EXERCISE DIRECTIONS.
The word "agent" marks the lines to keep; find each one in the data and copy it.

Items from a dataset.
=== Section Start ===
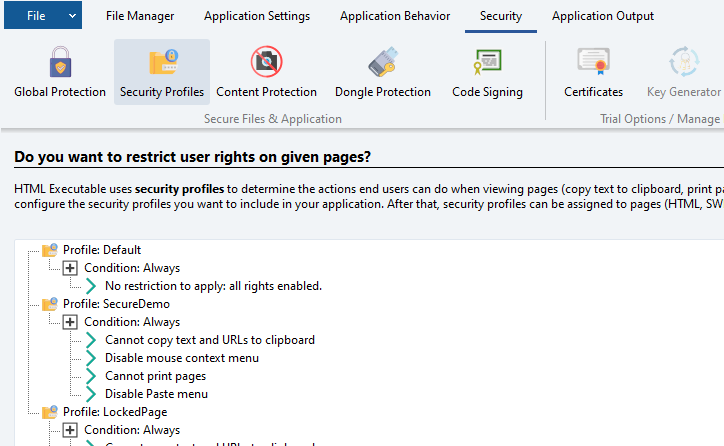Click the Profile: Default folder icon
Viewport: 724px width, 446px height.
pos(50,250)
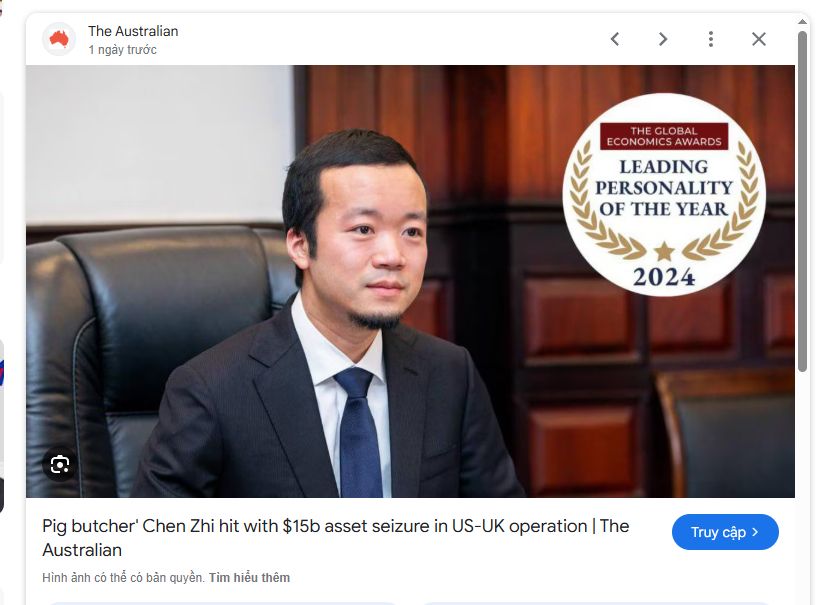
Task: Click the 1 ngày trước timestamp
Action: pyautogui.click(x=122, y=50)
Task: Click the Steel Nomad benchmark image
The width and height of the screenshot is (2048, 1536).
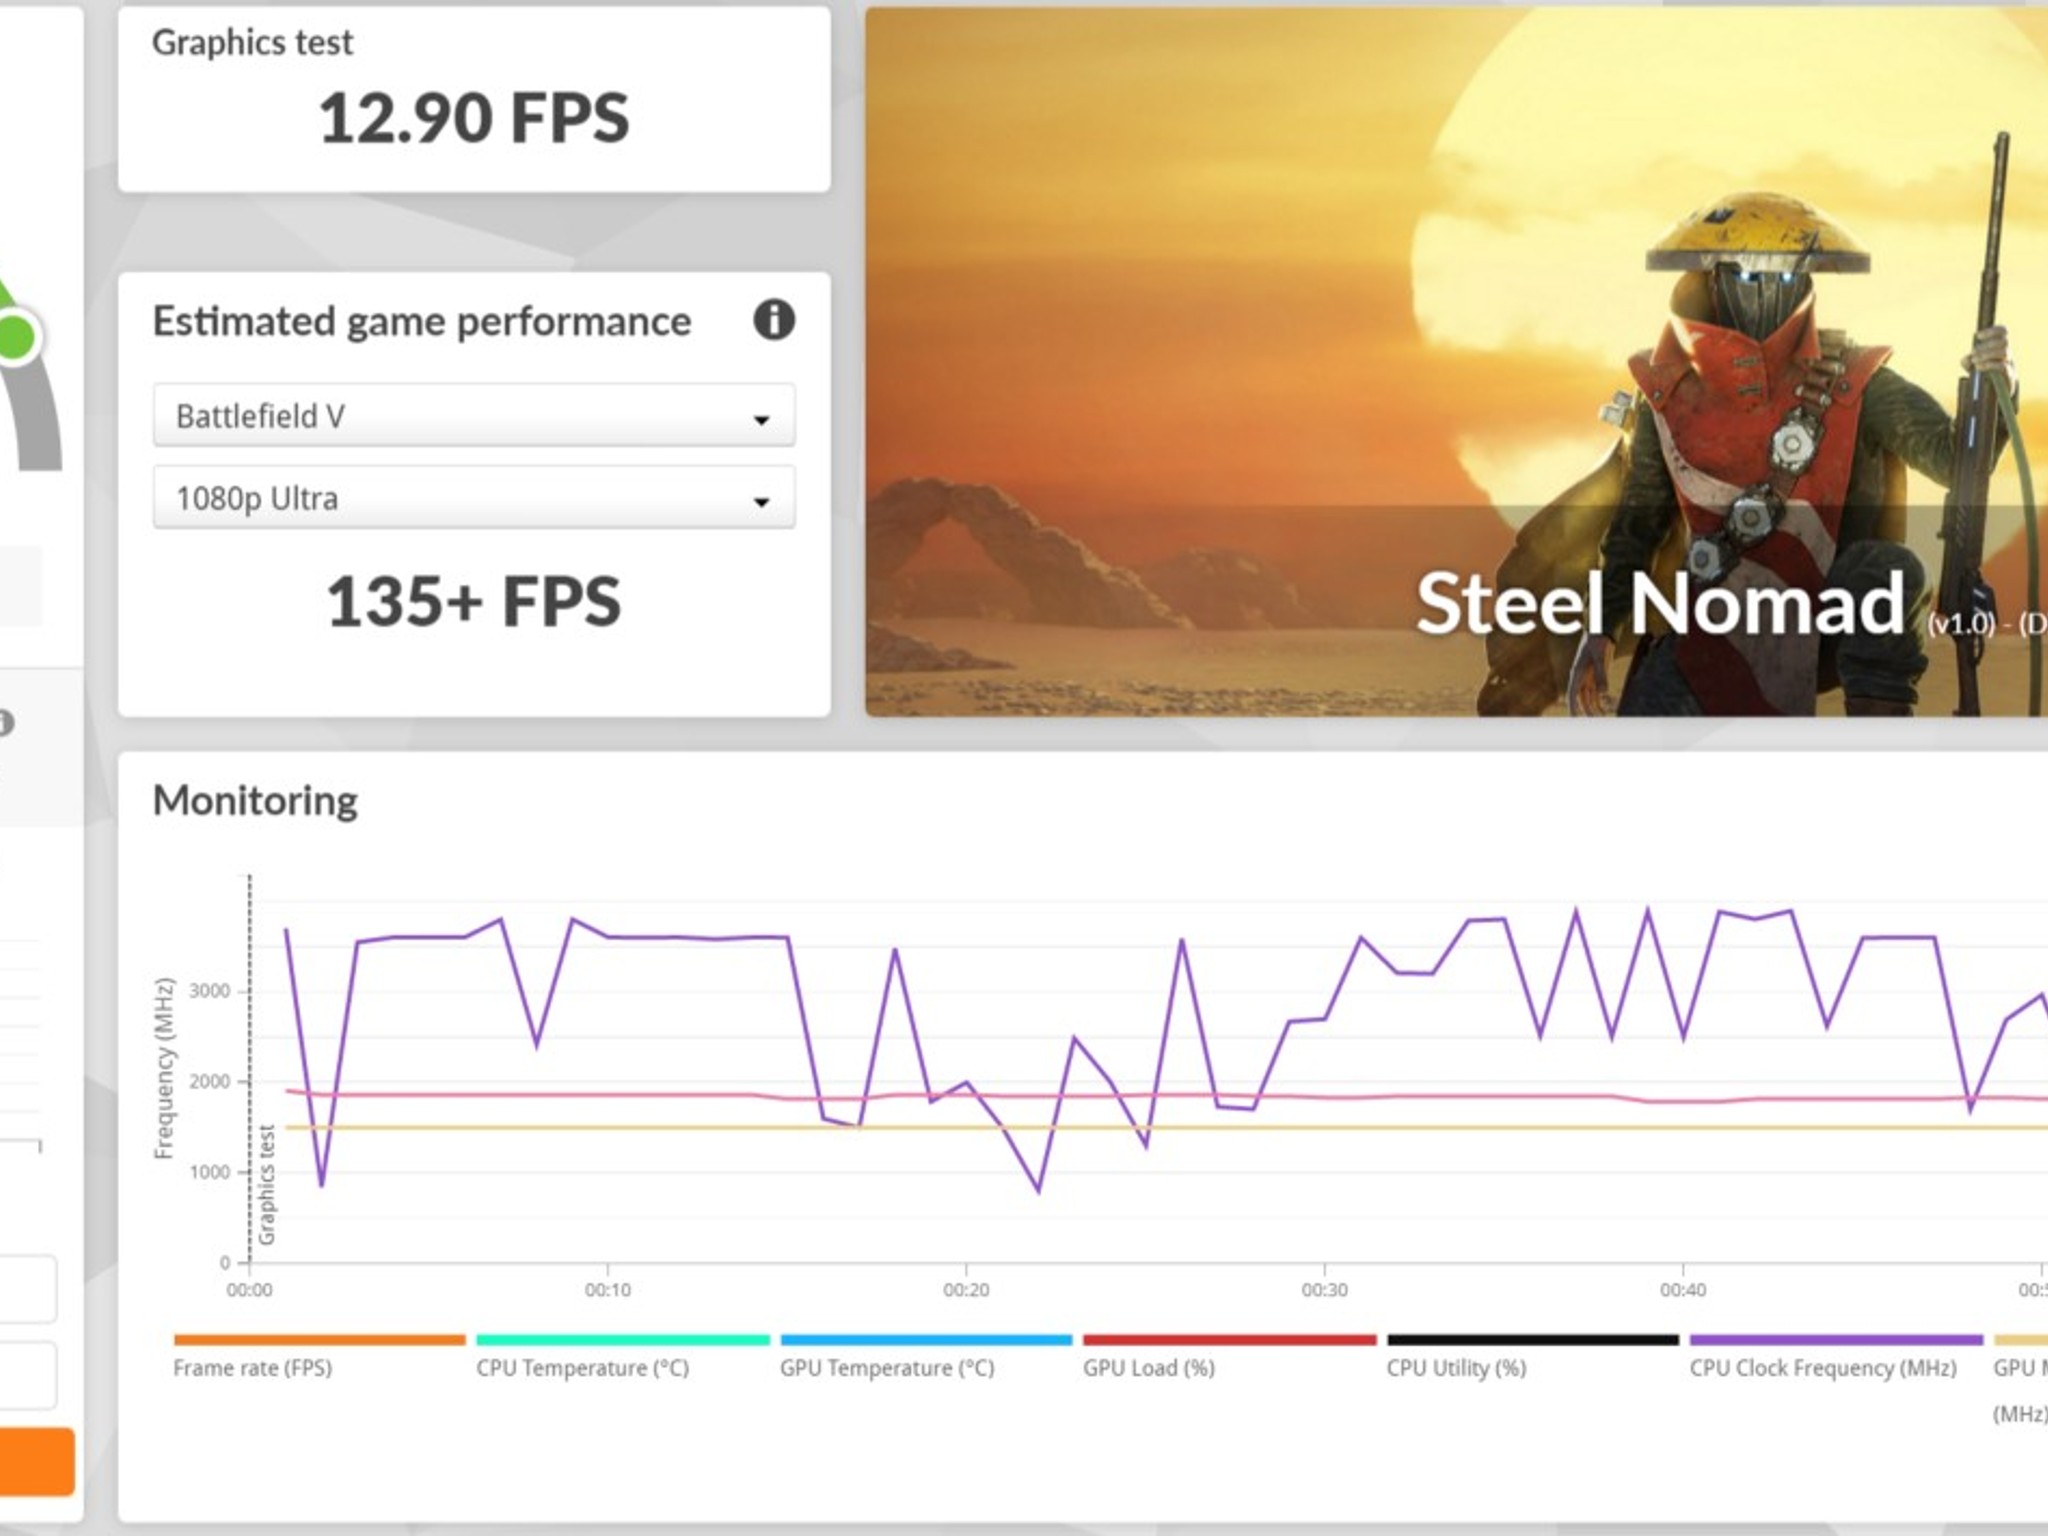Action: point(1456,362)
=== Section End ===
=== Section Start ===
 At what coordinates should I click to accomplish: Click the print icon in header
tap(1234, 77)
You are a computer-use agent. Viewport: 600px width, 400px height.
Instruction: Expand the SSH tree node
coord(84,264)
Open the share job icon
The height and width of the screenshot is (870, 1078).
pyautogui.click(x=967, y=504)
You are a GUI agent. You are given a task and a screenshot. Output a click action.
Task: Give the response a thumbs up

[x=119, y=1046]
=== Section End ===
SOLUTION FOR THIS PROBLEM.
You are a computer-use agent. Viewport: 600px width, 400px height.
You are a GUI agent. You are given a task and a screenshot. Output a click action.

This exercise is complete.